Lewis and Clark National Historical Park is reaching toward an ambitious maturity that bodes well for its long-term contributions to our area and the nation.
In recent decades the park has evolved from little more than a local project into a destination of international significance. Now spanning a diverse menagerie of sites spread along both sides of the Columbia estuary and encompassing a far richer history than merely the explorers' 1805-06 visit, the park has achieved a gravity that it long lacked.
It isn't that it was uninteresting or poorly managed in the past - its superintendents have included a succession of people well qualified in bringing the Corps of Discovery to life for modern visitors. But decisions that began a decade ago to expand the national park and partner with state parks sparked a whole surprising cascade of benefits.
Foremost among these is that the park takes in so much deep history of the Chinook people and intersection between diverse trans-Pacific civilizations. Archaeological digs and partnership with modern Chinook leaders hint at tantalizing stories of a previously unknown past. It's been a bit like buying a Happy Meal and opening the box to find instead a rich gourmet repast.
The Washington State Historical Society, the Garvin-McGowan family, the Washington and Oregon congressional delegations, Pacific County Friends of Lewis and Clark, Weyerhaeuser, Sen. Sid Snyder, the city of Long Beach and the Washington State Department of Transportation all deserve kudos, plus many others.
Beyond the wealth of tribal history there, the new Station Camp park unit also will tell the story of white settlement-era salmon packing, while all the park's lands and waters hold the promise of eventually offering an immersion in natural surroundings much as they existed here centuries ago. Plans are in the offing to nurse salmon creeks and ancient forests back to life.
An interesting skirmish involves forest restoration around Fort Clatsop, with some expressing an avid interest in harvesting timber within the park, supposedly to mitigate potential fire danger. A blow-down in December 2007 might be loggable elsewhere. But within the context of a national park, the tangle of trees is actually a good start toward what the explorers would have encountered 205 years ago. And when it comes to fire danger, nobody is losing sleep over the prospect of our soggy, mossy forests erupting into flames anytime soon.
It will take another 25 years or more, but with human help, nature is in the process of returning the park's lands to what they were long ago, aiming for a kind of wild setting like that in Oswald West State Park south of Cannon Beach. Restoration of wetlands and streams also is moving forward in constructive and creative ways.

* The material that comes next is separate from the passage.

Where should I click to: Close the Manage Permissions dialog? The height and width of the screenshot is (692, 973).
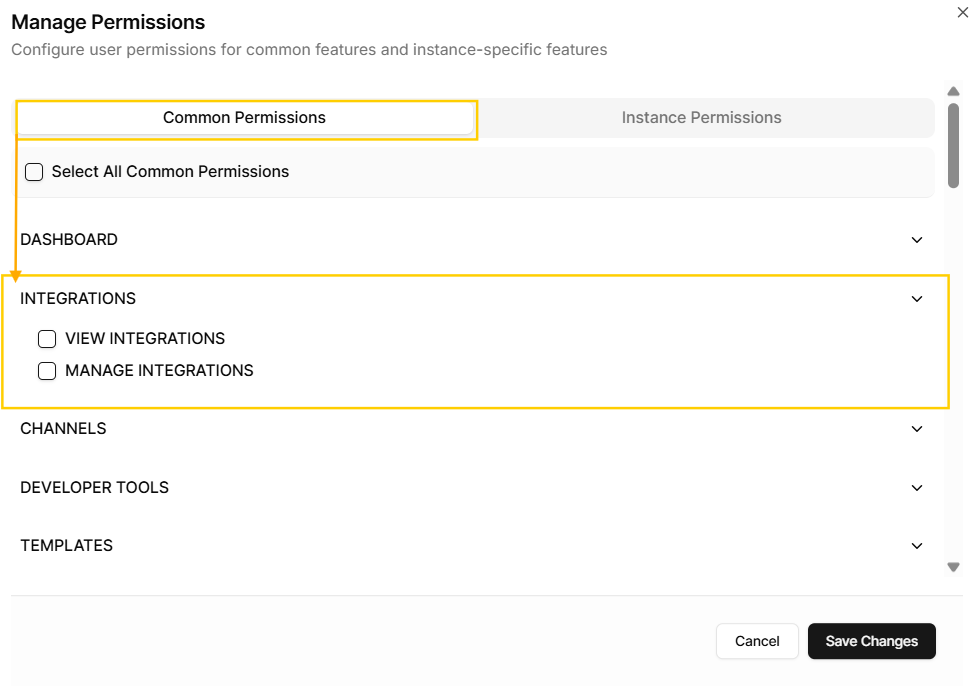[x=962, y=13]
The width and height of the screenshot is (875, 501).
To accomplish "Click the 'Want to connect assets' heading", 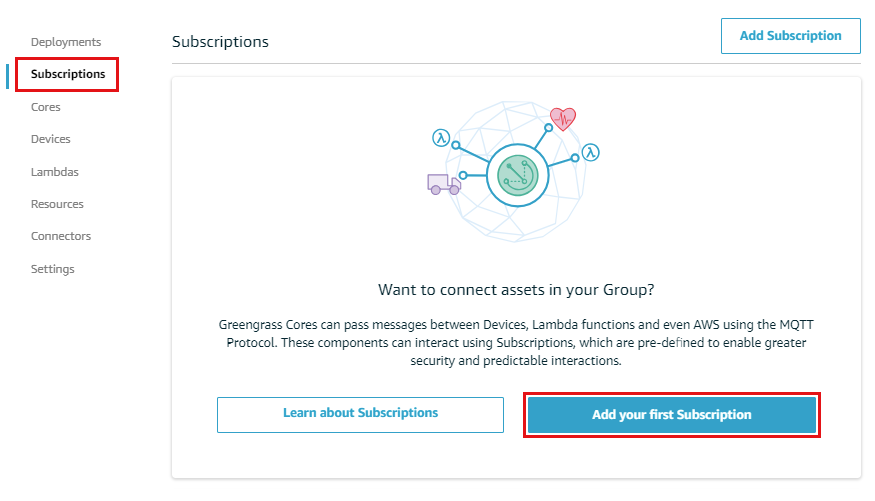I will click(516, 290).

Having all this in our midst greatly enhances our quality of life, from providing access to recreational lands and watchable wildlife, to helping purify our water and providing storm buffers. Economically, the visitors drawn by these first-class natural and historical assets will provide good jobs here for generations to come.
Lewis and Clark may be just a small part of this long story, but we're awfully lucky they came this way.